To the group of teenage boys loitering on the corner by my apartment, who decided to sound a siren at my approach because I was wearing a knee-length dress and a bulky sweater. Who made me regret forgoing tights because I had wanted to feel the spring air on my calves for once. Who will never have to wear an itchy pair of pantyhose in their entire lives. To whom I said nothing, because I still have to walk past that corner twice a day for the next three-and-a-half months, because there were five of them and one of me.
To the three men standing on the corner of the periphery five minutes later when I was crossing the street. To the one who motioned for his friends to turn and look at me, quick, and then left his wolf-whistle ringing in my ears, shame like sunburn covering my face. Who didn’t care that it was broad daylight. Who made me wish that I could swear a blue streak back in French, without my accent betraying that I am American, which is another word for “easy” here.
To the two men at sunset on the bridge by Saint Michel, in the middle of tourist central, who made skeeting noises at me, like a pair of sputtering mosquitoes, to get my attention. Who laughed when I flipped them off, and who kept hissing at me anyway. Who forced me to keep checking over my shoulder, all the way to the metro, to make sure that I wasn’t being followed.
But also to the French friend who blamed my problems with French men on my university in the northern suburbs, a Parisian synonym for emeutes, gang violence, and immigration. Who insisted that if he brought me to his upper-crust private (white) university—where the French elite reproduces itself into perpetuity—I would meet nicer French guys. Who forced me to defend the men who’d harassed me against his barely-veiled, racist critique.

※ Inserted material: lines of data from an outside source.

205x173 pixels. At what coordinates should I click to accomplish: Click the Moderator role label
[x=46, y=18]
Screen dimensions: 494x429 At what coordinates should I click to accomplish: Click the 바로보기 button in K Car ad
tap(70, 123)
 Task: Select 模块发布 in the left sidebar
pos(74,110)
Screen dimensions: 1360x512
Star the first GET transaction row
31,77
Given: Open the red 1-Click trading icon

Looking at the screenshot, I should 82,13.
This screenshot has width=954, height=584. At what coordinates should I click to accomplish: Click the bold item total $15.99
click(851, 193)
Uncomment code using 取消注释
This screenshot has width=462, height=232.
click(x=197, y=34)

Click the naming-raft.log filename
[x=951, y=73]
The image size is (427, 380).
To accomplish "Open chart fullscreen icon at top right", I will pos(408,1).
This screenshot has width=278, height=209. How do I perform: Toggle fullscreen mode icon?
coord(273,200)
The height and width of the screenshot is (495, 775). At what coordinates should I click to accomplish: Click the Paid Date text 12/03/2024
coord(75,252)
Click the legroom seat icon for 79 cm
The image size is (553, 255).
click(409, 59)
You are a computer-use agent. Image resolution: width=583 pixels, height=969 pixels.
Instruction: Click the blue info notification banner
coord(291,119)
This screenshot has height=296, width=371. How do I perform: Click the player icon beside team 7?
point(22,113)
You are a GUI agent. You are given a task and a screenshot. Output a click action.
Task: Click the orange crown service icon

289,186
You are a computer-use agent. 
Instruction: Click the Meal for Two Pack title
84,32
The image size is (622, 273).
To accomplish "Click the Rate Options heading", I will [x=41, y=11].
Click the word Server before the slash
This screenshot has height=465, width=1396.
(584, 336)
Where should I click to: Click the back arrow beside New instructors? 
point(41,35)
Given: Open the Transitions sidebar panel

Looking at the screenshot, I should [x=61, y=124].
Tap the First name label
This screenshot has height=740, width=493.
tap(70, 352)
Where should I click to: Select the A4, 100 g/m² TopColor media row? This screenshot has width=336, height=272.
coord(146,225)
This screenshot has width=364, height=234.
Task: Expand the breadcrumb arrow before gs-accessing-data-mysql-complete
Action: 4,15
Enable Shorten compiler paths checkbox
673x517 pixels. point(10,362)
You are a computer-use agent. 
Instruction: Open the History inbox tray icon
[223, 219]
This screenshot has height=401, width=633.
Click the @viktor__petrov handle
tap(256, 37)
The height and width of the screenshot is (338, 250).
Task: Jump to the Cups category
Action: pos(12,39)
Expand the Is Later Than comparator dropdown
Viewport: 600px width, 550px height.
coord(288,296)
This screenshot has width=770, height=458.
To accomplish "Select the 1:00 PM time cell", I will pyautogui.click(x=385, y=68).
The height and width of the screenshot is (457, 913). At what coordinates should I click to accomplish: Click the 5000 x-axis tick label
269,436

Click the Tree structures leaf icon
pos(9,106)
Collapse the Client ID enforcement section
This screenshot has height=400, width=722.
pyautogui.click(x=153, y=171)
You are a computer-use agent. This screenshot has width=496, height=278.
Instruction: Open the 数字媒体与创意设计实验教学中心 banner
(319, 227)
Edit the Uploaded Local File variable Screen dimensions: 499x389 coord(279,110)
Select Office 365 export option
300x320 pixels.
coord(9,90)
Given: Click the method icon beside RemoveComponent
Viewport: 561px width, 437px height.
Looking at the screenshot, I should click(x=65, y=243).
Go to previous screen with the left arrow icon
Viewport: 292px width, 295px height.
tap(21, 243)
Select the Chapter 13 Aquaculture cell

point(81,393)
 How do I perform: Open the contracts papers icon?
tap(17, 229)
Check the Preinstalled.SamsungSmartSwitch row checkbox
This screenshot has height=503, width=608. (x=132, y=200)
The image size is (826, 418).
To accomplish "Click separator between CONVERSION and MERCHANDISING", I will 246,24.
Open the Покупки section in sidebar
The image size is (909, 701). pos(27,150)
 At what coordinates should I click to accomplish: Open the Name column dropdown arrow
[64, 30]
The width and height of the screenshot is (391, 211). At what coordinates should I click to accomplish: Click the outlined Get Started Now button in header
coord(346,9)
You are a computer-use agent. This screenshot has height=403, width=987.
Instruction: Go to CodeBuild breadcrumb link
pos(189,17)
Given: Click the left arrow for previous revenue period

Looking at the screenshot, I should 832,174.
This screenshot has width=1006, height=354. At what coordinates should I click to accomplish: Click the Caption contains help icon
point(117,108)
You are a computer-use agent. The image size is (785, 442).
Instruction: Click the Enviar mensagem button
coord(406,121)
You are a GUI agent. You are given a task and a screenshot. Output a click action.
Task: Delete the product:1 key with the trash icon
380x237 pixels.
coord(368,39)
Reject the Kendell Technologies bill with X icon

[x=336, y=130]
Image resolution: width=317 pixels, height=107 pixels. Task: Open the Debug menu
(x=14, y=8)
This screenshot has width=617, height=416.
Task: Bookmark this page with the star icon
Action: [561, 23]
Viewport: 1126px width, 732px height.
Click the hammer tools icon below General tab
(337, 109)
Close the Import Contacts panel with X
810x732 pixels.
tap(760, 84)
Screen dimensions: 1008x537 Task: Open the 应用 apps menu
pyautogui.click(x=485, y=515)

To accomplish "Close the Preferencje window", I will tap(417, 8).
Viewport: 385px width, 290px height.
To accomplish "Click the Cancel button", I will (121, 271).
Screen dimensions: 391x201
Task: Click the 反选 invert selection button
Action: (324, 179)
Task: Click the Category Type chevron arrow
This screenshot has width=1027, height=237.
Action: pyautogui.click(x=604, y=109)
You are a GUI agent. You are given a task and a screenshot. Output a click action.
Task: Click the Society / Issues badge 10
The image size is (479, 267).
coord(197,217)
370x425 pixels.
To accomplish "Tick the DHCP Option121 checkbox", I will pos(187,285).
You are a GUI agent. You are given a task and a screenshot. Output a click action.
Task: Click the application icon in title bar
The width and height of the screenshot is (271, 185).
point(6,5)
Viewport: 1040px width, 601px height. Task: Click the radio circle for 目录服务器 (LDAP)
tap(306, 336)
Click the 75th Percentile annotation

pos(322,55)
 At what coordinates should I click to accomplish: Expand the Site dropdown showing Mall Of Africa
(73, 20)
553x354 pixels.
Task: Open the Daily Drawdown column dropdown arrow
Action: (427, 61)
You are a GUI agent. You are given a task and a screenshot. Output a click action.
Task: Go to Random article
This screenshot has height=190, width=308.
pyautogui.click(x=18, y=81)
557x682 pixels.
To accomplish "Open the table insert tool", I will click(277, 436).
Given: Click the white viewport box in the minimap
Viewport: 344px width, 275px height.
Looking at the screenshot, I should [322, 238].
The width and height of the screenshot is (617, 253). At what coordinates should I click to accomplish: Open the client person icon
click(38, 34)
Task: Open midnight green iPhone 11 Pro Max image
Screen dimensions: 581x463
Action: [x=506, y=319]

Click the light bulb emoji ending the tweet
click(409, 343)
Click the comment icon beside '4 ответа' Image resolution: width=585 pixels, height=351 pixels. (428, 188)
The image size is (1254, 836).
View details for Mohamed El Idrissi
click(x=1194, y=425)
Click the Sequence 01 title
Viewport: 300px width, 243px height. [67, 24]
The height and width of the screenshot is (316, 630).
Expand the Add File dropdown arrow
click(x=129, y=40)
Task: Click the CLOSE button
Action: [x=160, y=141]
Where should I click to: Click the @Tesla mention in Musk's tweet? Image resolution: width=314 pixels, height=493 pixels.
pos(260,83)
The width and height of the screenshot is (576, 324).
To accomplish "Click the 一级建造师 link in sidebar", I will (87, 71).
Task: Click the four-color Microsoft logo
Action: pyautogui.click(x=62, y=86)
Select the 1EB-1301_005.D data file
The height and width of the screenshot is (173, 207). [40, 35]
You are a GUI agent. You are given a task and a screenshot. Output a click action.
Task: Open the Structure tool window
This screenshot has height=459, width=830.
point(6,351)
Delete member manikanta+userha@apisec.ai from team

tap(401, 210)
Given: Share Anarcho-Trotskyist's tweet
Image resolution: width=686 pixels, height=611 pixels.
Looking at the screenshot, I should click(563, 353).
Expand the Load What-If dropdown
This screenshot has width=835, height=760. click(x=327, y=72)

And also to the American friend at home who nearly rolled his eyes as he half-listened to my stories, who said, “Oh god, it’s hard being so attractive, isn’t it?” as if I was being vain. Who laughs and does not understand why I always duck out of the frame of photographs, who knows nothing of what my body means to me.
And that’s just two months in Paris.
To all the Italian men who made me wish I had dyed my hair black before studying in Florence, who kept me from going out dancing because I got sick of feeling them creeping up behind me, sneaking their hands around my waist (and lower) when I’d already said NO three times.
To the six-foot-something Georgetown student who prided himself on protecting the girls from being groped on the dance floor. Who chose to write about the rape of the Sabine woman for that week’s assignment. Who described the way her breast slipped free of her tunic when she fell, as if he was writing a porno, not a rape scene, who had the woman fall in love with her Roman rapist the next morning, after he spun her a tale of the coming glory of his country. Who said “in a fit of passion, she thrust herself upon his member” and was not joking. Who ended the story with the titular character saying to her children that she had been raped, but only at first.
To the seventh-grade boy who told my younger sister that he could rape her, if he wanted to.
To the gang of twenty-five year-olds in the Jeep who hollered at her as they drove past, leering at her thirteen-year-old body dressed in sweat pants and a tank top. Who made my sister, fearless on the soccer field and in the classroom and in the karate studio, run home crying. Who were the reason she became afraid to walk the dog by herself in our “safe, suburban” neighborhood.
To my father, who said, “What white male privilege?” who was not being ironic.”